● Prompt 1: In the patent text below, condense the paragraph that begins "A device for constraining rotational motion" into a short bulleted list that keeps its main facts.
● Prompt 2: Reproduce the patent text word for word from "A device for" to "of the actuator.".

::: Source :::

DEVICE FOR CONSTRAINING ACTUATOR MOTION DURING A DYNAMIC EVENT

Abstract

A device for constraining rotational motion of an actuator such as a seat actuator during a dynamic event. The device includes a first part attachable to a fixed frame member and carrying a first clip, and a second part attachable to an actuator and carrying a second clip. Prior to and following a dynamic event sufficient to cause actuator rotational motion the first clip and the second clip are disengaged. During the dynamic event the second clip is configured to engage the first clip to momentarily stop rotational motion of the actuator such that load on the actuator passes through the actuator shaft into the frame. In embodiments, the device is configured to minimize actuator deformation during a dynamic event while allowing a full range of standard motion during normal use of the actuator.

Claims

1. An actuator assembly, comprising: a linear actuator comprising a shaft, the linear actuator having a first end configured to be attached to a seat pan frame member and a second end configured to be attached to a seat back frame member rotatable relative to the seat pan frame member using the linear actuator; and a motion control device for controlling plastic deformation of the shaft during a dynamic event exceeding a predetermined threshold, the motion control device comprising: a first part configured to be attached to the seat pan frame member, the first part comprising a mechanical stop and a first clip; and a second part mounted on the shaft proximal to the first end of the actuator, the second part comprising a second clip; wherein, during the dynamic event exceeding the predetermined threshold, the mechanical stop is configured to constrain rotational motion of the shaft in a first direction and the first and second clips are configured to engage to momentarily constrain rotational motion of the shaft in a second direction opposite the first direction.

::: Data :::

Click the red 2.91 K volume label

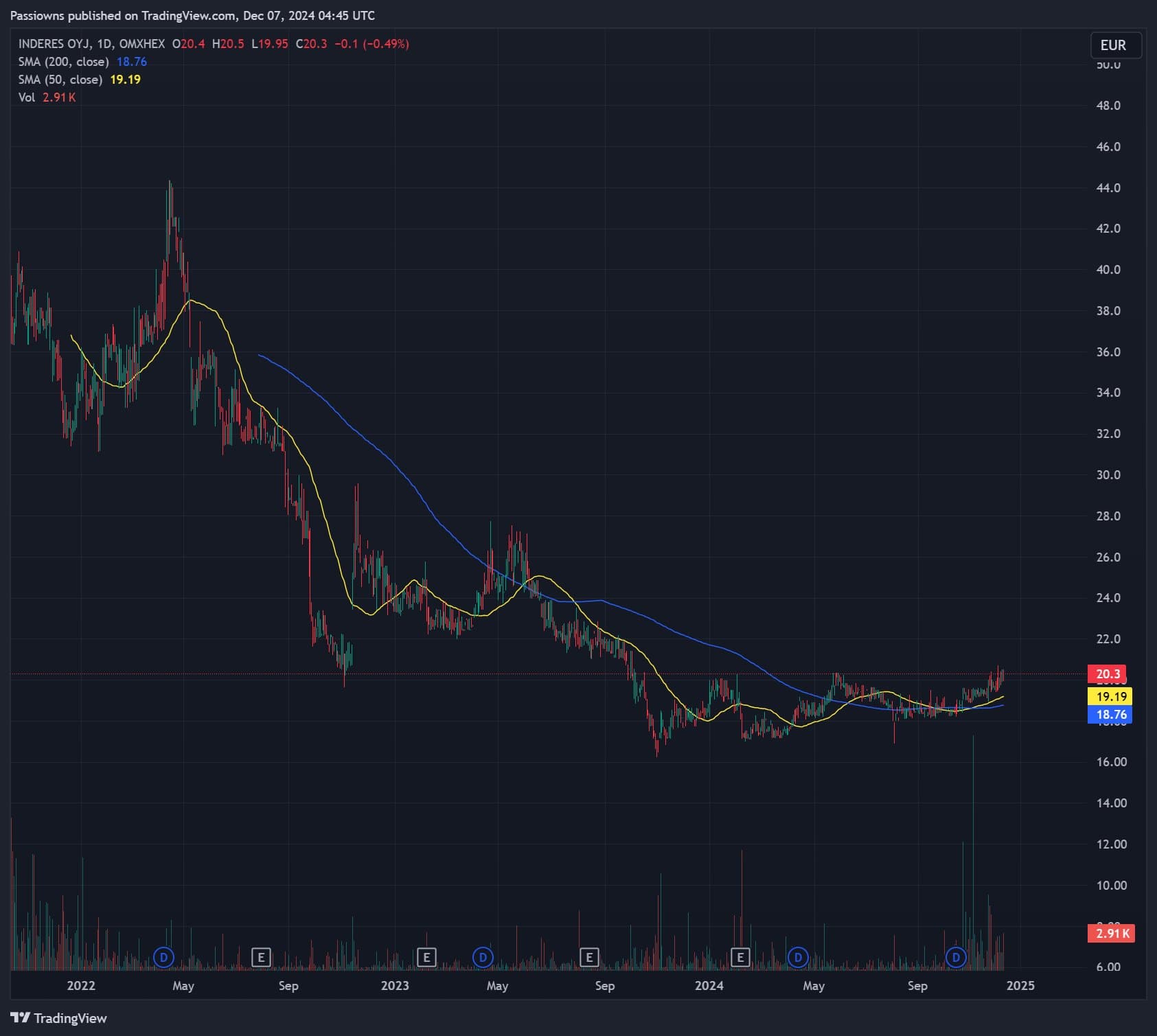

:::

● Reply 1:
- The device constrains rotational motion of an actuator, such as a seat actuator, during a dynamic event.
- A first part attaches to a fixed frame member and carries a first clip.
- A second part attaches to the actuator and carries a second clip.
- Before and after a dynamic event strong enough to rotate the actuator, the two clips are disengaged.
- During the event, the second clip engages the first clip and momentarily stops the actuator's rotation, so the load passes through the actuator shaft into the frame.
- In embodiments, the device minimizes actuator deformation during a dynamic event while allowing the full range of standard motion in normal use.

● Reply 2:
A device for constraining rotational motion of an actuator such as a seat actuator during a dynamic event. The device includes a first part attachable to a fixed frame member and carrying a first clip, and a second part attachable to an actuator and carrying a second clip. Prior to and following a dynamic event sufficient to cause actuator rotational motion the first clip and the second clip are disengaged. During the dynamic event the second clip is configured to engage the first clip to momentarily stop rotational motion of the actuator such that load on the actuator passes through the actuator shaft into the frame. In embodiments, the device is configured to minimize actuator deformation during a dynamic event while allowing a full range of standard motion during normal use of the actuator.